In subsequent articles contained in the special report on digital nomads, The Economist admits that it borrowed the term “nomad” to describe mobile workers from the Nomad Cafe in Oakland, CA, and from others such as Herbert Marshall McLuhan, Jacques Attali and others [“Nomads at last]. The Nomad Cafe’s owner opened his establishment to service “techno-bedouins.”
“As a word, vision and goal, modern urban nomadism has had the mixed blessing of a premature debut. In the 1960s and 70s Herbert Marshall McLuhan, the most influential media and communications theorist ever, pictured nomads zipping around at great speed, using facilities on the road and all but dispensing with their homes. In the 1980s Jacques Attali, a French economist who was advising president François Mitterrand at the time, used the term to predict an age when rich and uprooted elites would jet around the world in search of fun and opportunity, and poor but equally uprooted workers would migrate in search of a living. In the 1990s Tsugio Makimoto and David Manners jointly wrote the first book with ‘digital nomad’ in the title, adding the bewildering possibilities of the latest gadgets to the vision. But all of those early depictions and predictions of nomadism arguably missed the point. The mobile lifestyles currently taking shape around the world are nothing like those described in the old books.”
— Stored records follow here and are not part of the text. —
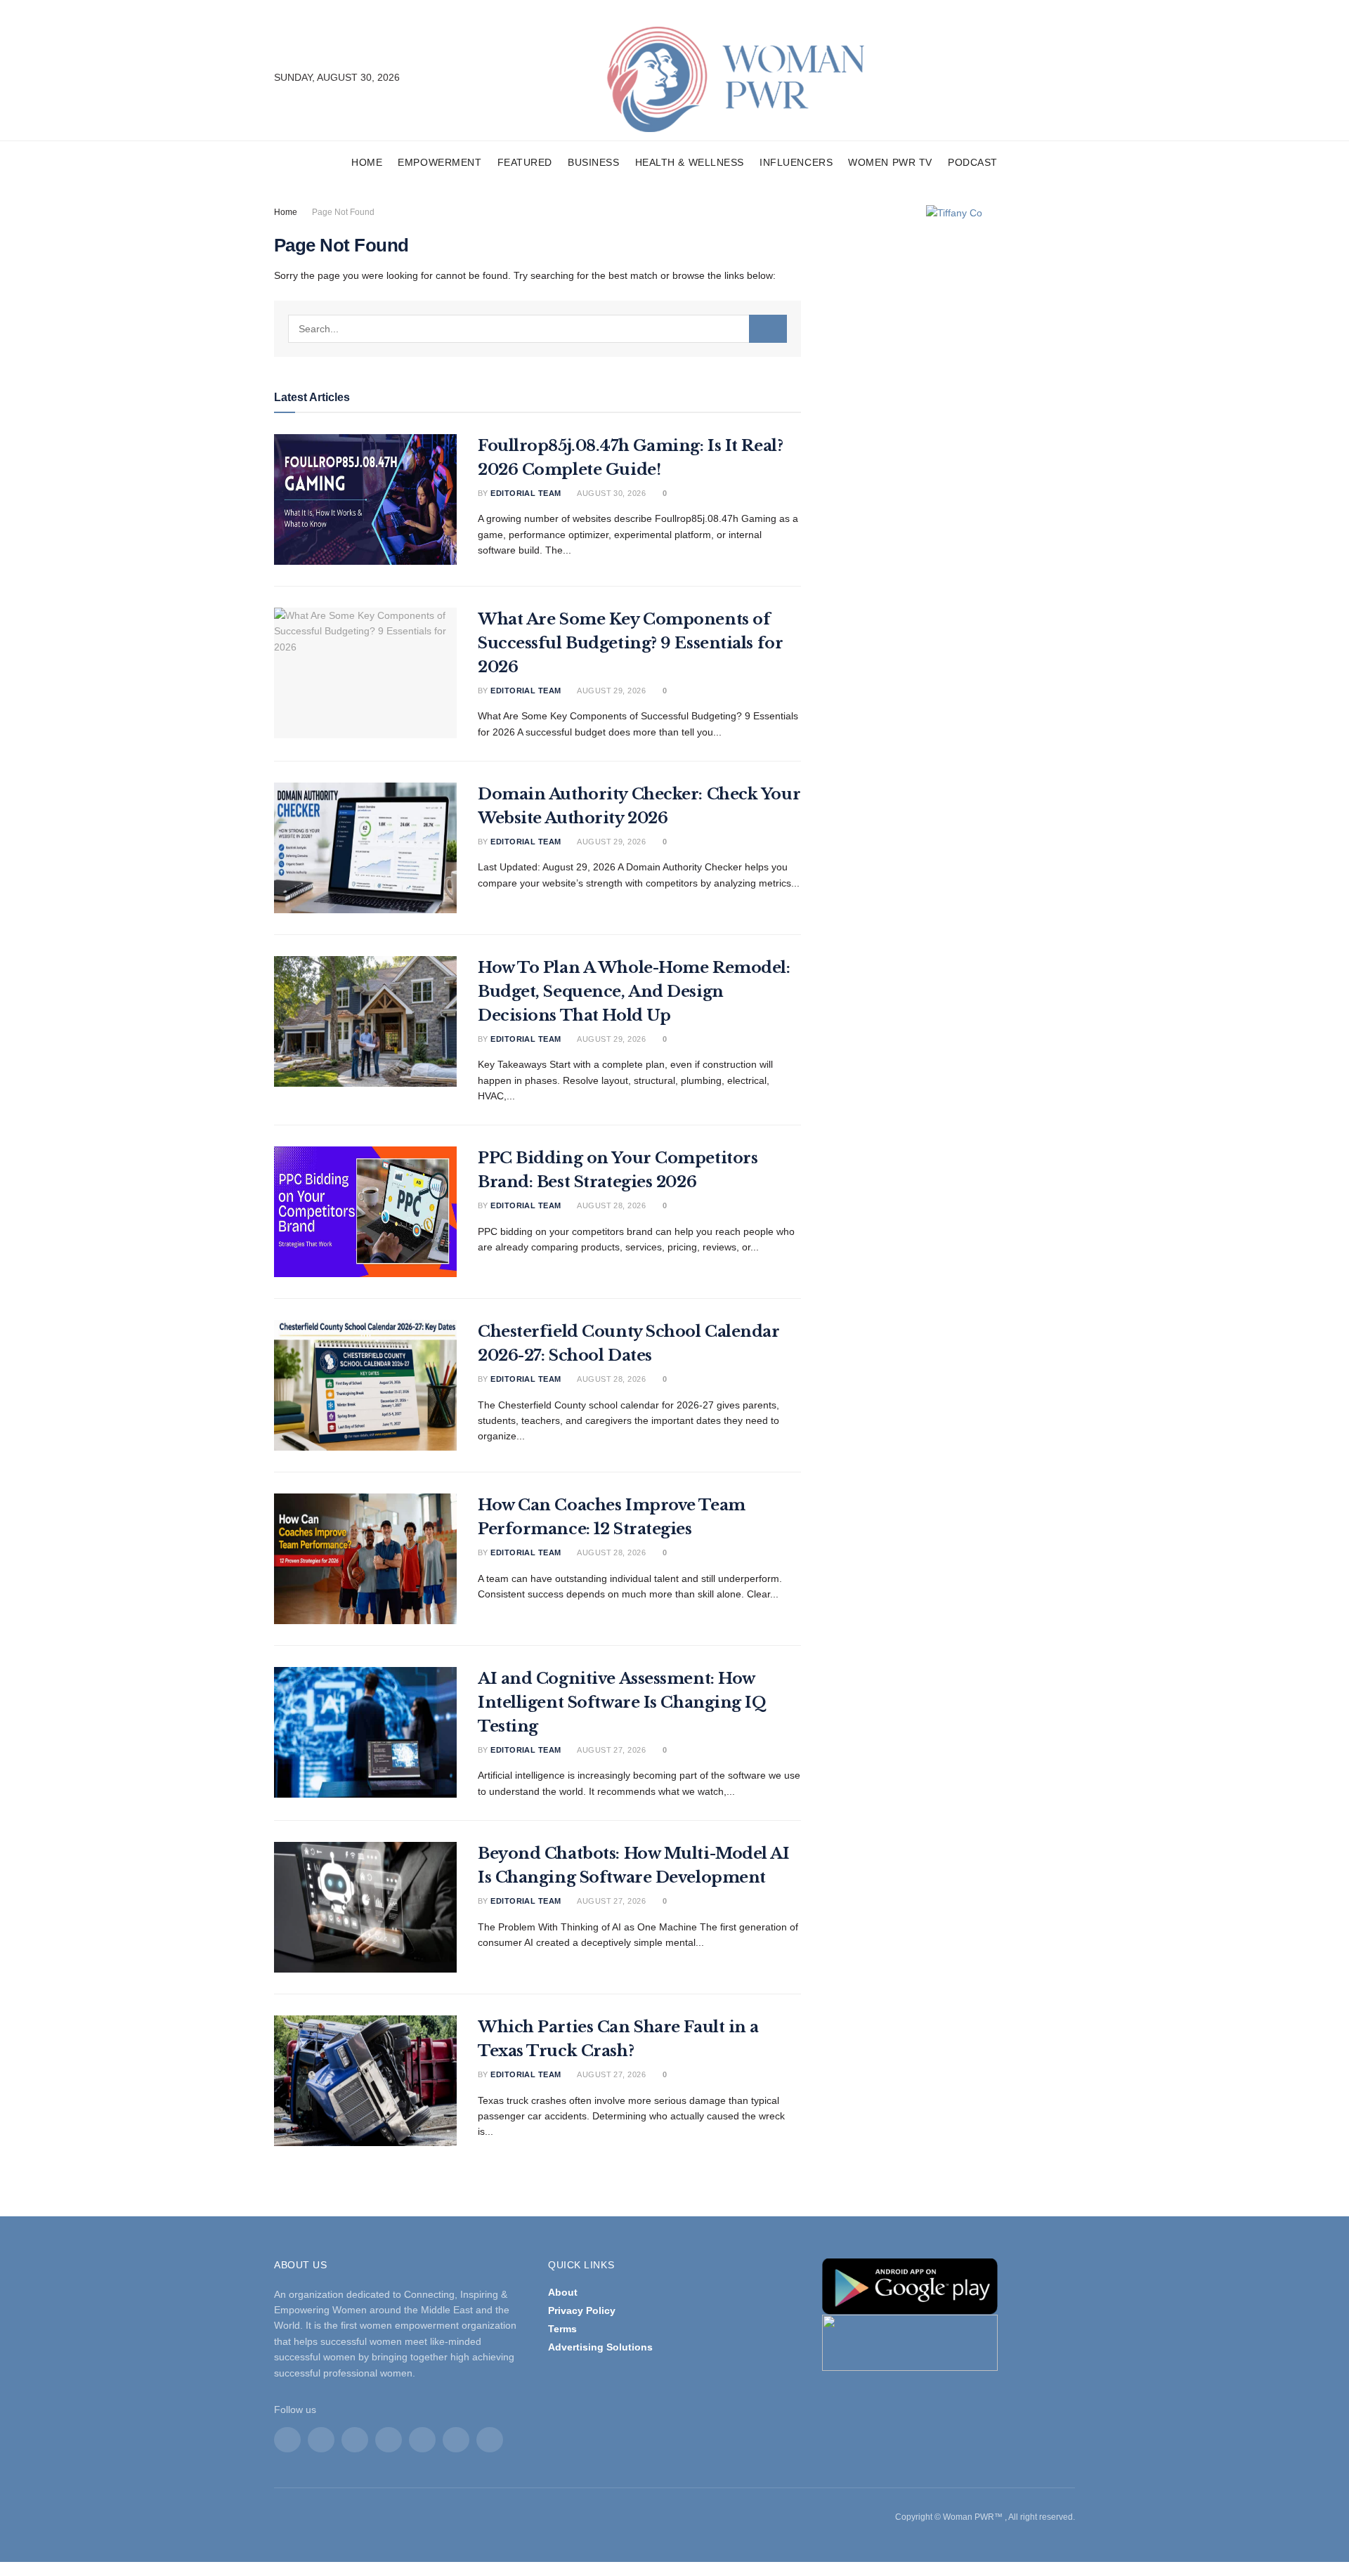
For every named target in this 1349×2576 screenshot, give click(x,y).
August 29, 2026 (610, 690)
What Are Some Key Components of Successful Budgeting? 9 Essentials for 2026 (630, 643)
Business (593, 162)
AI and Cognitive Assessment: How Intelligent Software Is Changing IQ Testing (622, 1702)
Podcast (973, 162)
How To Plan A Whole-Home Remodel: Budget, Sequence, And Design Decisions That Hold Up (634, 991)
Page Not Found (343, 212)
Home (366, 162)
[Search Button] (768, 329)
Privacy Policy (581, 2310)
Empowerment (439, 162)
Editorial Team (525, 493)
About (563, 2292)
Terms (562, 2328)
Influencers (796, 162)
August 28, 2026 (610, 1205)
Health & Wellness (690, 162)
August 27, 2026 (610, 1750)
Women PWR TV (890, 162)
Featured (524, 162)
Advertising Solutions (600, 2347)
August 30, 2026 (610, 493)
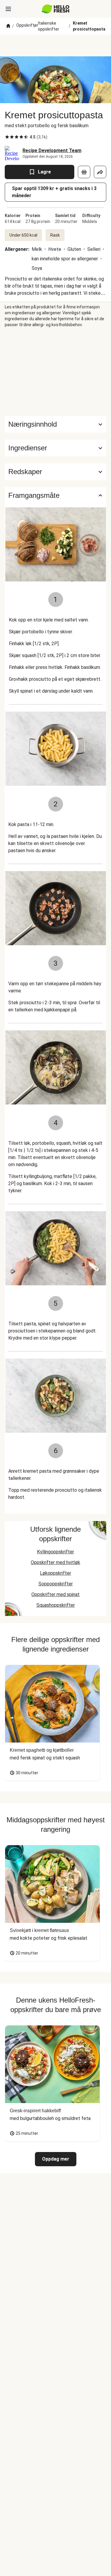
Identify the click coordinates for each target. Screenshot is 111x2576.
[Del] (100, 172)
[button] (55, 448)
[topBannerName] (55, 45)
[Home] (8, 26)
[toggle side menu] (8, 9)
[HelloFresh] (55, 8)
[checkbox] (7, 137)
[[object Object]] (84, 172)
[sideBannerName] (55, 372)
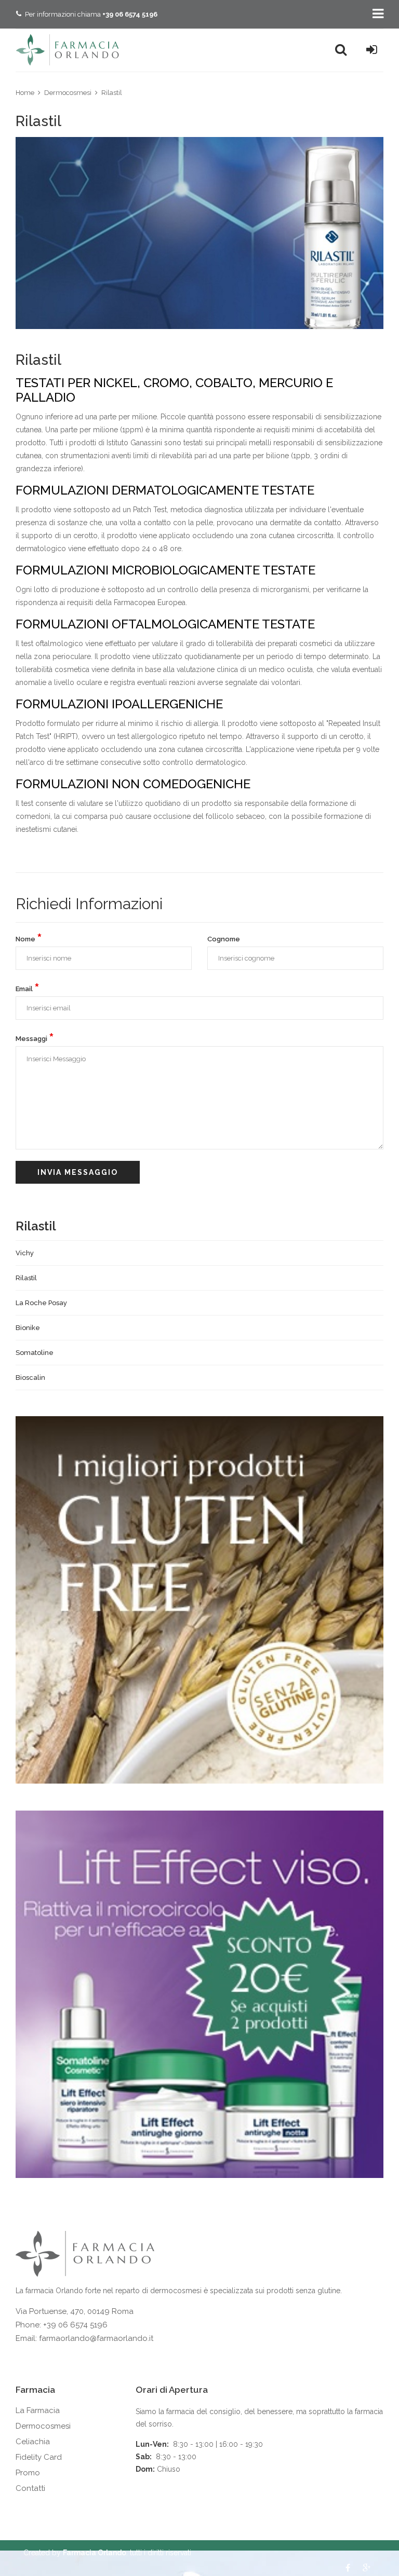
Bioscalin (30, 1377)
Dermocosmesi (67, 93)
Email (27, 988)
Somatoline (35, 1352)
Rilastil (111, 93)
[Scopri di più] (199, 1600)
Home (25, 93)
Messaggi (35, 1038)
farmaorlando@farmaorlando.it (96, 2338)
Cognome (223, 939)
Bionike (28, 1328)
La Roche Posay (41, 1303)
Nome (29, 938)
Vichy (25, 1253)
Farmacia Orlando (94, 2552)
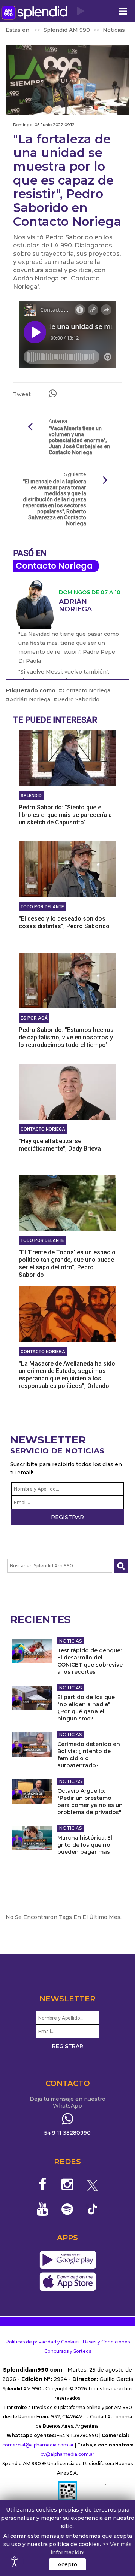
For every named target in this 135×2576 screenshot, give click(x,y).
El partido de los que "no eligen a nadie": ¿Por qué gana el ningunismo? (86, 1708)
I’m not bold enough to predict how mobile technologies will change society only that they will. I can also state with certainty that most of the changes connectivity brings will be for the good. Nevertheless, the benefits will be laced with hazards. Telephones brought us both conversations with our loved ones and with telemarketers. The World Wide Web brought us both valuable information and pornography. Technology will continue to race ahead of regulations and connectivity is likely to restructure the fabric of society in yet to be determined ways. If we are wise, we will embrace the technology and legislate against its abuses. Efforts to restrict upstream content rather than downstream behavior will be alluring but illusive. There will always be critics of change and some individuals will always long for simpler days. Few of us, however, would really trade the benefits of modern technology if we fully recalled some of the challenges that existed in the good old days.